Dans le texte sur la boîte Greg Pease nous laisse le choix : soit triturer des tranches assez épaisses pour obtenir un ribbon cut, soit trancher très finement pour en faire un shag, soit découper les flakes en cube cut. Cependant, dans son blog le blender recommande de transformer le plug en shag et de bourrer la pipe sans trop tasser. Selon lui, cette méthode permettrait d’accentuer la douceur naturelle du virginia et de faire ressortir les saveurs subtiles du dark fired kentucky. Pourtant, j’hésite à adopter cette méthode vu que je ne suis pas vraiment fan des coupes en shag. J’opte alors pour un compromis en transformant le plug en ribbons fins.

L’allumage me réserve une surprise. En bouche, le red virginia ne domine aucunement et, dès lors, les premières saveurs ne correspondent pas du tout au nez. Elle sont nettement moins intenses, voire assez feutrées et c’est indéniablement le kentucky qui semble mener le jeu avec un goût fondamentalement terreux et boisé pointé d’accents de noisette et d’un fumé à peine perceptible.

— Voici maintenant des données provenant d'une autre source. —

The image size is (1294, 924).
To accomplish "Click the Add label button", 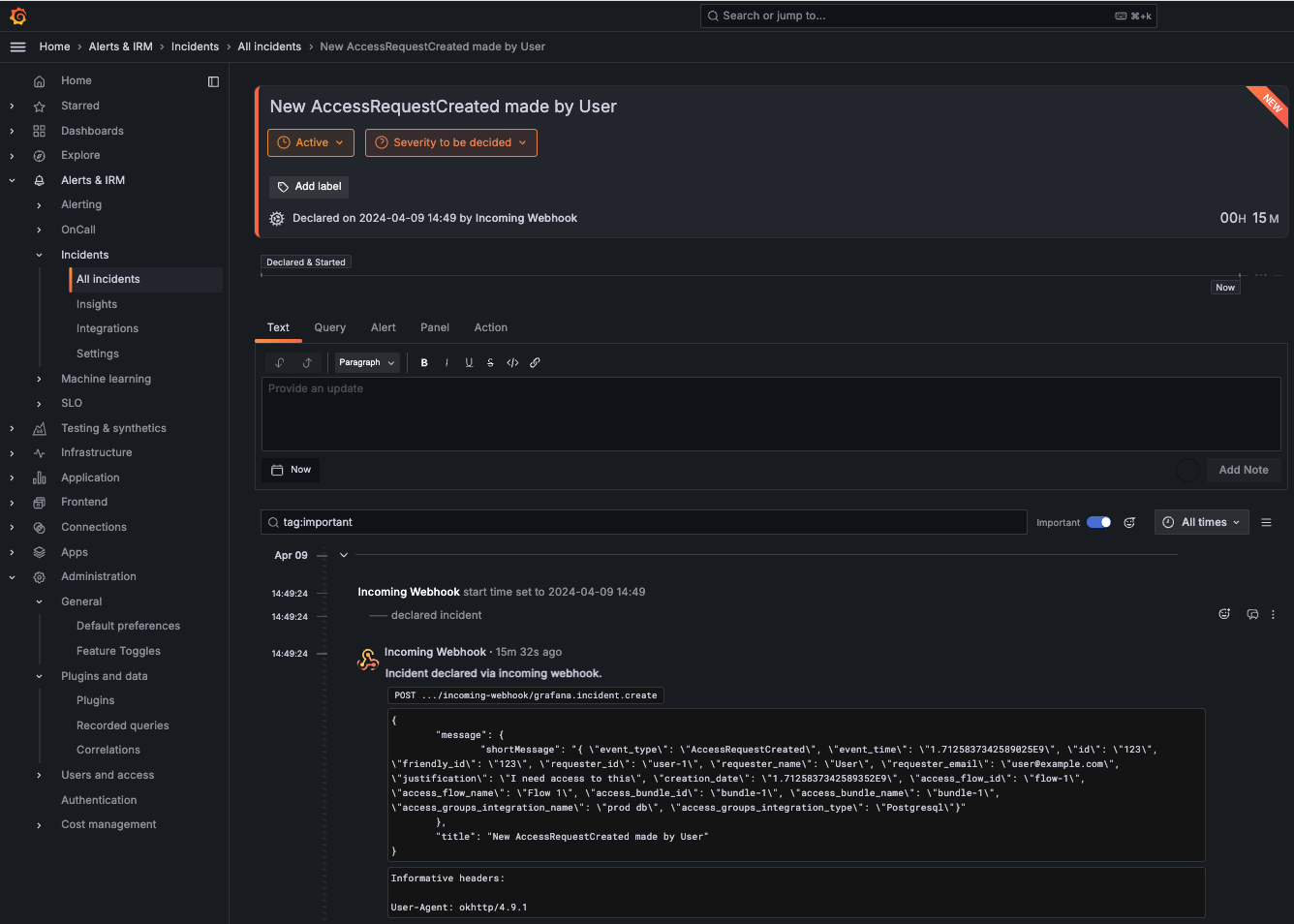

Si le virginia n’occupe pas le devant de la scène, il joue tout de même un rôle important en gommant l’acidité naturelle du kentucky sans pour autant sucrer le tout. Le résultat est une assise harmonieuse et discrète qui permet au dark fired de briller. Et il faut dire que Greg Pease n’a pas menti en nous promettant des saveurs subtiles : si généralement les mélanges qui mettent en exergue le tabac dark fired, ne versent pas exactement dans le raffinement, ici il s’exprime avec délicatesse.

Remarquez que délicat n’est pas synonyme de nuancé. Le JackKnife Plug est donc plutôt un mélange rectiligne qui évolue à peine. Au cours des premiers fumages, il m’est même arrivé de finir par m’ennuyer. Cependant, en me familiarisant avec le tabac, j’ai appris à me contenter de son manque d’évolutivité et à me focaliser sur son goût équilibré.

Les fumages ne se sont pas toujours déroulés sans encombres. Les pipes se sont éteintes plus que de raison. Il a fallu manier le tasse-braises avec la plus grande précaution, sinon le tabac formait une masse compacte quasiment incombustible. Je comprends donc mieux pourquoi Pease conseille de le couper en shag et de bourrer avec circonspection.

Ceux qui craignent la vitamine N devront s’abstenir. Ce n’est pas que le petit Jack joue dans la cour des plugs et de ropes du Lakeland, mais il contient tout de même une dose virile de nicotine. Par contre, ceux qui sont sensibles au tongue bite n’ont absolument rien à craindre.

Le JackKnife Plug m’inspire des sentiments mixtes. D’une part, je m’incline devant le savoir-faire du blender qui a réussi à dompter le caractère impérieux et rustre du kentucky et à nous en livrer une version aimable et élégante. D’autre part, j’aurais souhaité davantage de variation dans les saveurs. Mais surtout je regrette que les alléchantes promesses du nez ne sont pas tenues par le goût.